Pay attention neither to what is said, nor to the captivating array of imagery and partial-objects which constitute these poems, and instead try to feel your way into the affective spaces that the poems are carving out. Those heavy-hearted feelings that come before you can think through what they are about. I picked those three at random but all are entwined with the theme of a pedagogy of love: of self, of a friend, of a partner. This is perhaps too cerebral a version of the analysis. To think in terms of affect is simply to be rendered open by the lightness and weight of what is being said, thus rendering a life vulnerable to the possibility of compassion; of suffering with someone else.

Andrea’s work batters down the well-practiced apathy of everyday life and joyously invites the listener to suffer with them (recall the etymology of compassion), to smile, laugh, hope, dream, and weep with them. This audacious act of compassion is a collision of bodies of a kind, words used as weapons, catapulted against the walls of stoic detachment and disengagement.

But, there are cynical and critical voices who live in my head.

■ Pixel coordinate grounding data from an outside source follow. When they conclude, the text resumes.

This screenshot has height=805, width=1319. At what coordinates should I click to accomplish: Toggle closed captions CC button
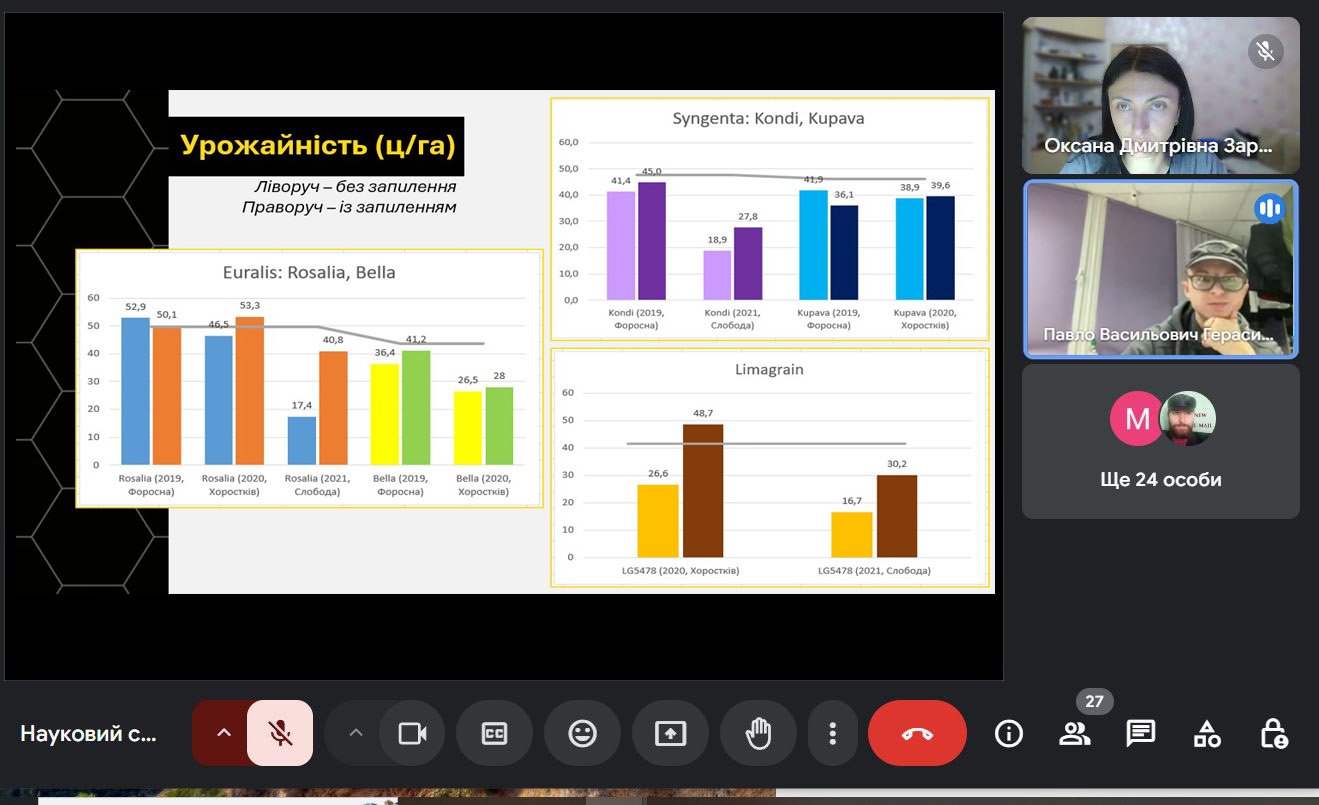point(494,733)
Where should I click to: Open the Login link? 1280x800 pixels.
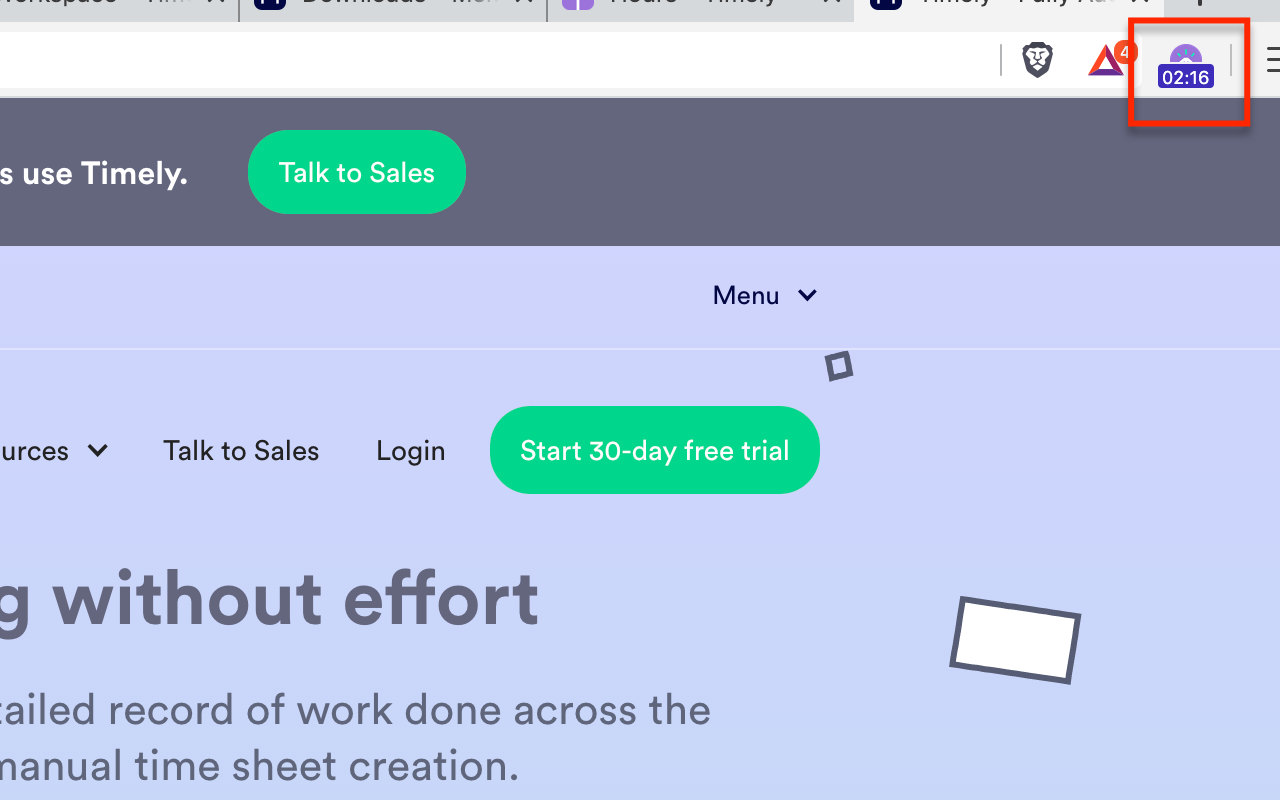click(410, 450)

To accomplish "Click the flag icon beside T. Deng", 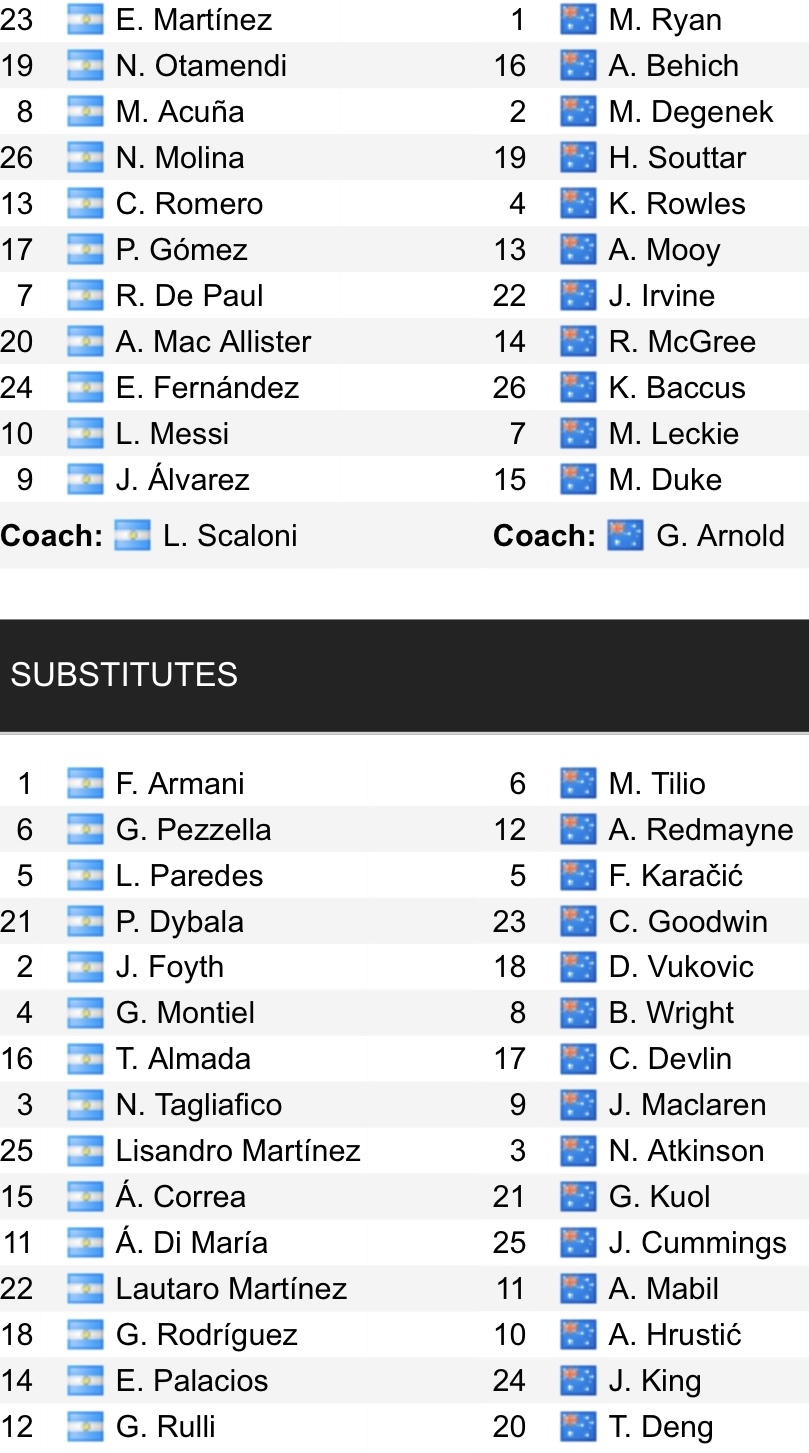I will click(x=578, y=1427).
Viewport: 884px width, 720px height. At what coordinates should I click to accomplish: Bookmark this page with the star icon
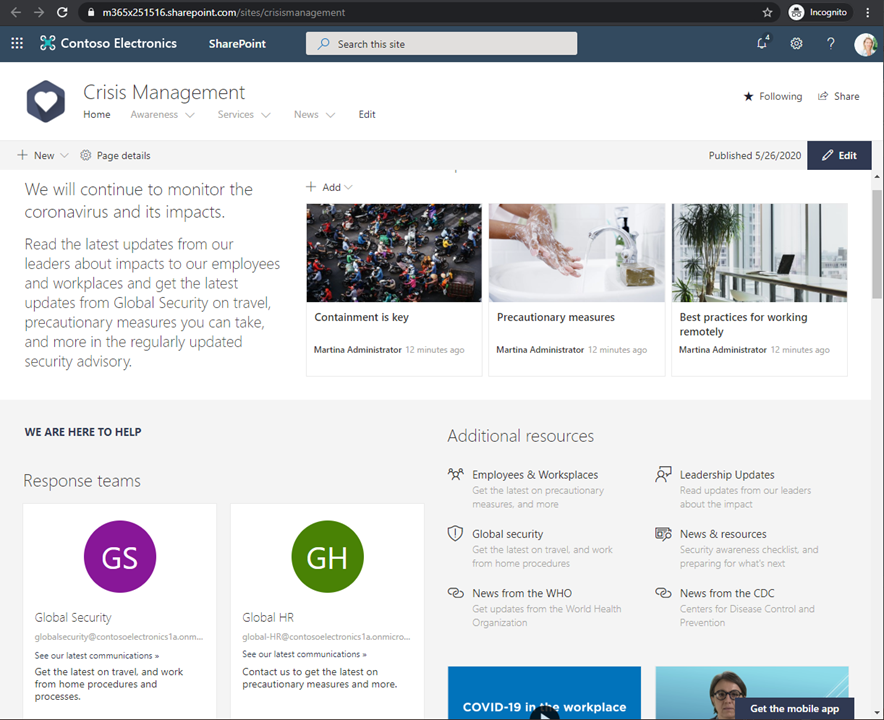[767, 13]
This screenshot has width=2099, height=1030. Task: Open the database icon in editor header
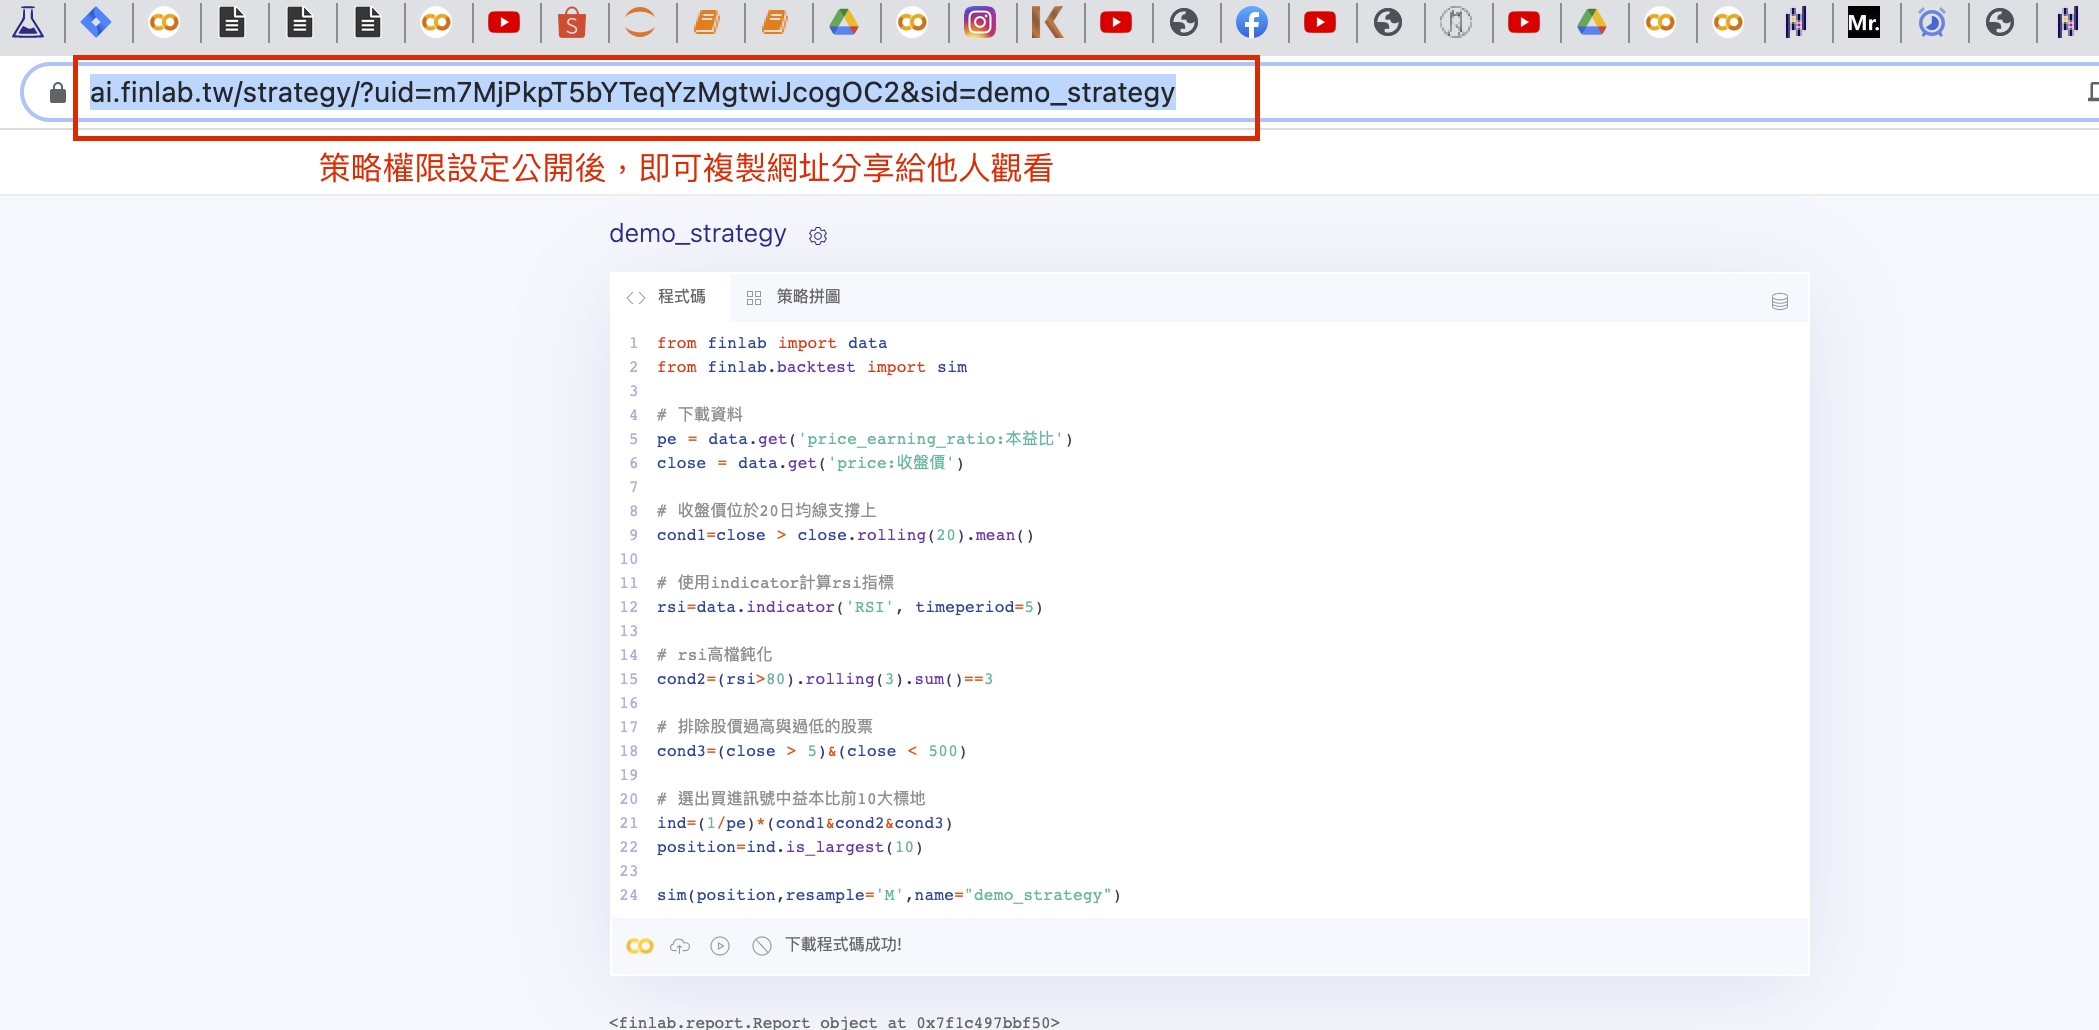click(x=1779, y=301)
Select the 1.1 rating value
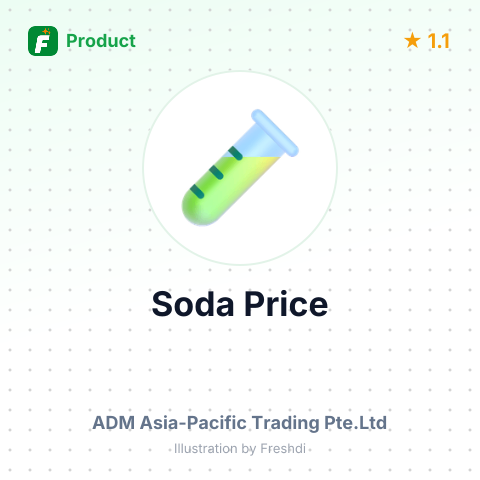Image resolution: width=480 pixels, height=480 pixels. click(x=439, y=41)
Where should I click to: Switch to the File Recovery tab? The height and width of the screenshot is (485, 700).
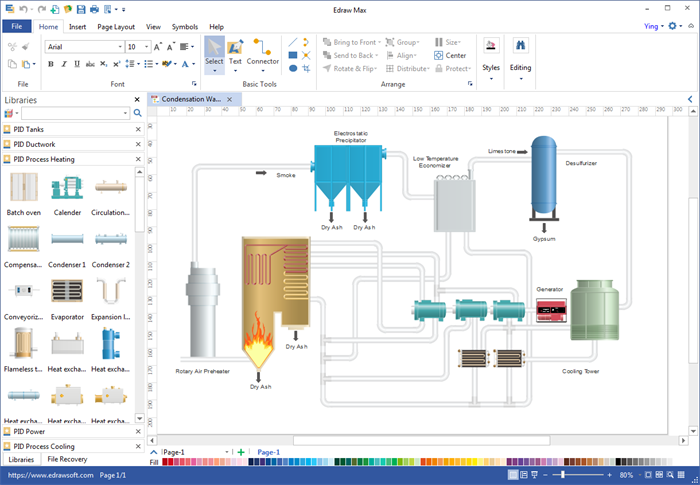(67, 459)
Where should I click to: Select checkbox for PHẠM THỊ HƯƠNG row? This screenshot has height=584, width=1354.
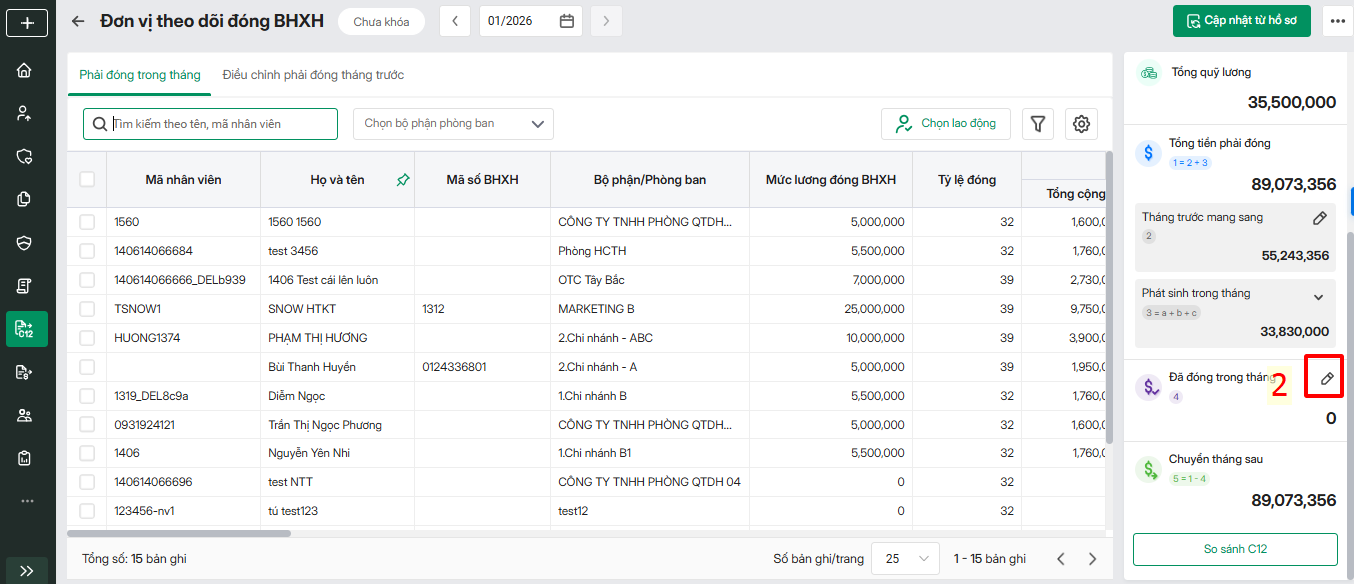pyautogui.click(x=87, y=338)
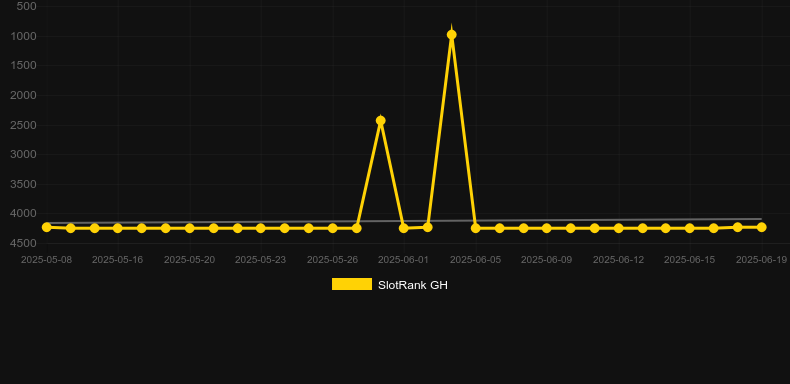Toggle the SlotRank GH legend color box
Screen dimensions: 790x384
coord(352,284)
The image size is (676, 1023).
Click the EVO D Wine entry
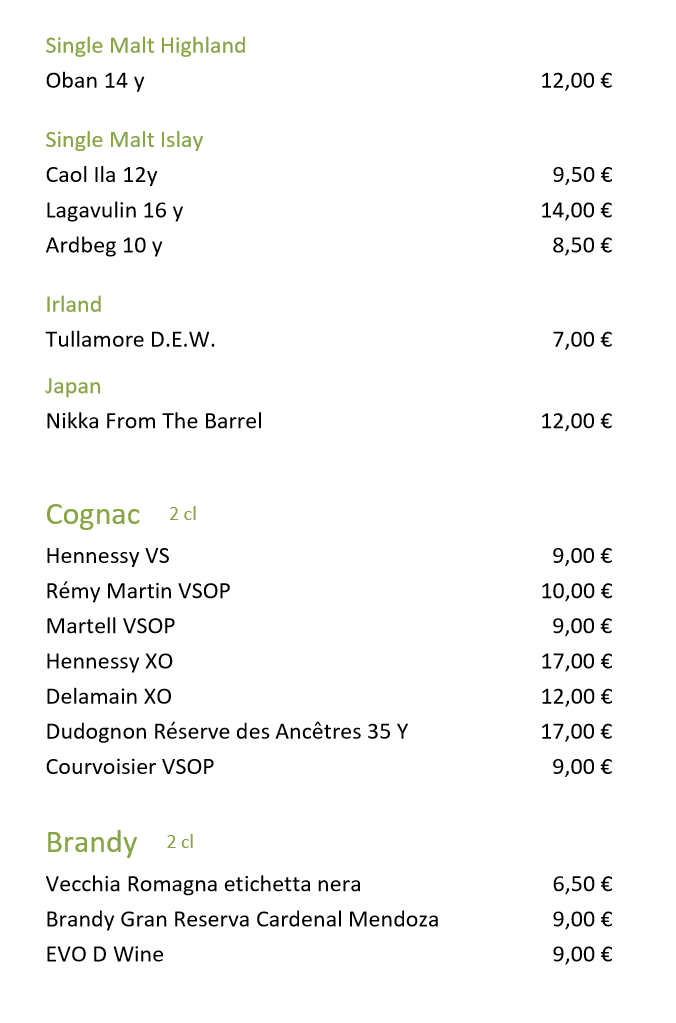(x=104, y=954)

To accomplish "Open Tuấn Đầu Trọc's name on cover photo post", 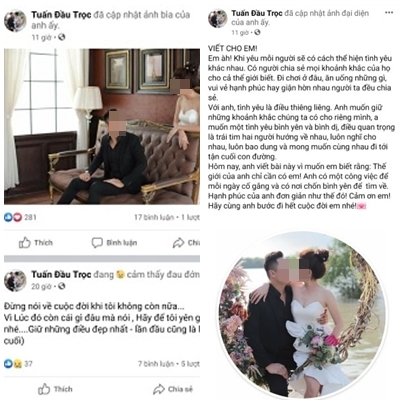I will tap(61, 15).
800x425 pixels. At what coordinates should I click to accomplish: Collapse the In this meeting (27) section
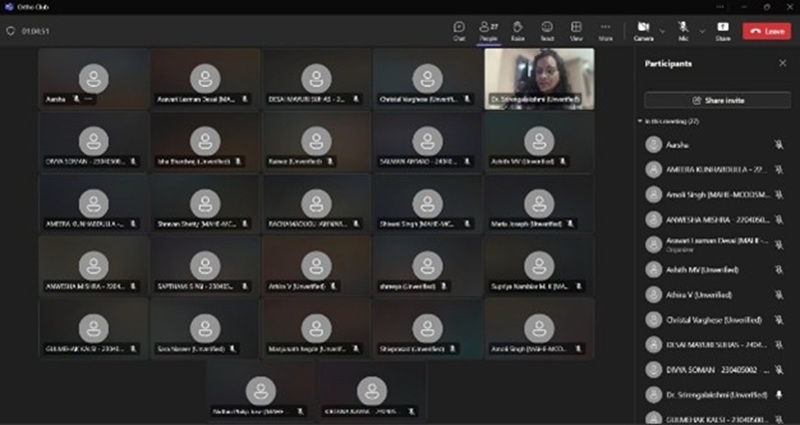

As such, I sometimes find myself thinking that even this preoccupation with affect is limited, following from some comments by Claire Colebrook on the subject of affect:

There is nothing radical per se about affect, but the thought of affect–the power of philosophy or true thinking to pass beyond affects and images to the thought of differential imaging, the thought of life in its power to differ–is desire, and is always and necessarily radical. The power of art not just to present this or that affect, but to bring us to an experience of any affect whatever or “affectuality”–or that there is affect–is ethical: not a judgment upon life so much as an affirmation of life.

Art- not as the presentation of liberatory affect- but as an affirmation of life. Even if Andrea’s affect(ing) writing can’t save us, the affirmation of life doesn’t seem like such a bad consolation prize. We all need that sometimes.

Needless to say, I am looking forward to Andrea’s new book being released in November.